如何将 MP3 音频文件读入 numpy 数组/将 numpy 数组保存到 MP3？

Question

有没有办法 read/write MP3 音频文件 into/from 具有与 API 与 scipy.io.wavfile.read and scipy.io.wavfile.write 相似的 numpy 数组:

sr, x = wavfile.read('test.wav')
wavfile.write('test2.wav', sr, x)

?

注意：pydub 的 AudioSegment 对象不提供对 numpy 数组的直接访问。

^{PS：我已经读过Importing sound files into Python as NumPy arrays (alternatives to audiolab), tried all the answers, including those which requires to Popen ffmpeg and read the content from stdout pipe, etc. I have also read , etc., and tried the main answers, but there was no simple solution. After spending hours on this, I'm posting it here with "Answer your own question – share your knowledge, Q&A-style". I have also read 但是这并不容易涵盖多通道情况等}

Answer 1

调用 ffmpeg 并手动解析它的 stdout 正如许多关于阅读 MP3 的帖子中所建议的那样是一项乏味的任务（许多极端情况因为可能有不同数量的频道等），所以这是一个使用 pydub 的有效解决方案（您需要先 pip install pydub）。

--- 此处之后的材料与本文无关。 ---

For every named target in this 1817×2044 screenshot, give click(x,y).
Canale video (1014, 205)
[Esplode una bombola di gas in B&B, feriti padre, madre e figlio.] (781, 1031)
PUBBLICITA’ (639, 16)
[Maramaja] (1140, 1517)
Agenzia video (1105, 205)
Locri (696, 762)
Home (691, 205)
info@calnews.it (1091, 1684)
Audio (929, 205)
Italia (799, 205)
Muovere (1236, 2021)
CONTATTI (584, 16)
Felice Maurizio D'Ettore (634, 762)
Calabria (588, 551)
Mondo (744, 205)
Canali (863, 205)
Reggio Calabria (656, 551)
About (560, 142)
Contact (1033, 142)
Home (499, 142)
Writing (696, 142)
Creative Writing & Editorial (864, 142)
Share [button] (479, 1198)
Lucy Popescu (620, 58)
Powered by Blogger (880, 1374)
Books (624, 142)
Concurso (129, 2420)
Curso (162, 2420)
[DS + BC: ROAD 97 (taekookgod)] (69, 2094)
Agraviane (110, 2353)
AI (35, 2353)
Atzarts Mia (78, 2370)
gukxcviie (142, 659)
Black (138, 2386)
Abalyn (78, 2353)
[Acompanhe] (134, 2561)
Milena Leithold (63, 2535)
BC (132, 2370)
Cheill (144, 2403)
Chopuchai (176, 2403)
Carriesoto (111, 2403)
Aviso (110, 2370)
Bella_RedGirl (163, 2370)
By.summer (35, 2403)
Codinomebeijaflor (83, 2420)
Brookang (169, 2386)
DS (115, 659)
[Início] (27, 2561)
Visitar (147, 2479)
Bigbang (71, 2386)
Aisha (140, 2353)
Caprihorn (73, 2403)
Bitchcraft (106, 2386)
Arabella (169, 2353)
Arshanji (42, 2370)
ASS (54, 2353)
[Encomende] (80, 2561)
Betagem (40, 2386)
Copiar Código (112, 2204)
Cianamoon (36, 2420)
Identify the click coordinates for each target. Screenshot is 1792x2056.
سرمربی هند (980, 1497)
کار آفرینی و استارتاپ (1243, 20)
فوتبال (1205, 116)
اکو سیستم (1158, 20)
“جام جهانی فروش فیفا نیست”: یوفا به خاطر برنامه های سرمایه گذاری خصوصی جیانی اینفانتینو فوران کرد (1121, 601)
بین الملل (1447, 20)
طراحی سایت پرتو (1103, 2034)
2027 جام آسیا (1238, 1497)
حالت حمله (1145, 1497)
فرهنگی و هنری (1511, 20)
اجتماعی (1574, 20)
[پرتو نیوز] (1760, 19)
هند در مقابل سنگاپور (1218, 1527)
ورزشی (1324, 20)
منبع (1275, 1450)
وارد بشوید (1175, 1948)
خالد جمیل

此代码允许将 MP3 读取到 numpy 数组/将 numpy 数组写入 MP3 文件，其 API 与 scipy.io.wavfile.read/write 类似：

import pydub 
import numpy as np

def read(f, normalized=False):
    """MP3 to numpy array"""
    a = pydub.AudioSegment.from_mp3(f)
    y = np.array(a.get_array_of_samples())
    if a.channels == 2:
        y = y.reshape((-1, 2))
    if normalized:
        return a.frame_rate, np.float32(y) / 2**15
    else:
        return a.frame_rate, y

def write(f, sr, x, normalized=False):
    """numpy array to MP3"""
    channels = 2 if (x.ndim == 2 and x.shape[1] == 2) else 1
    if normalized:  # normalized array - each item should be a float in [-1, 1)
        y = np.int16(x * 2 ** 15)
    else:
        y = np.int16(x)
    song = pydub.AudioSegment(y.tobytes(), frame_rate=sr, sample_width=2, channels=channels)
    song.export(f, format="mp3", bitrate="320k")

备注：

目前只适用于16位的文件（虽然24位的WAV文件很常见，但我很少见到24位的MP3文件...有这个吗？）
normalized=True 允许使用浮点数组（[-1,1) 中的每个项目）

用法示例：

sr, x = read('test.mp3')
print(x)

#[[-225  707]
# [-234  782]
# [-205  755]
# ..., 
# [ 303   89]
# [ 337   69]
# [ 274   89]]

write('out2.mp3', sr, x)

Answer 2

您可以使用 audio2numpy 库。安装

pip install audio2numpy

那么，您的代码将是：

import audio2numpy as a2n
x,sr=a2n.audio_from_file("test.mp3")

对于写作，使用@Basj 的回答

如何将 MP3 音频文件读入 numpy 数组/将 numpy 数组保存到 MP3？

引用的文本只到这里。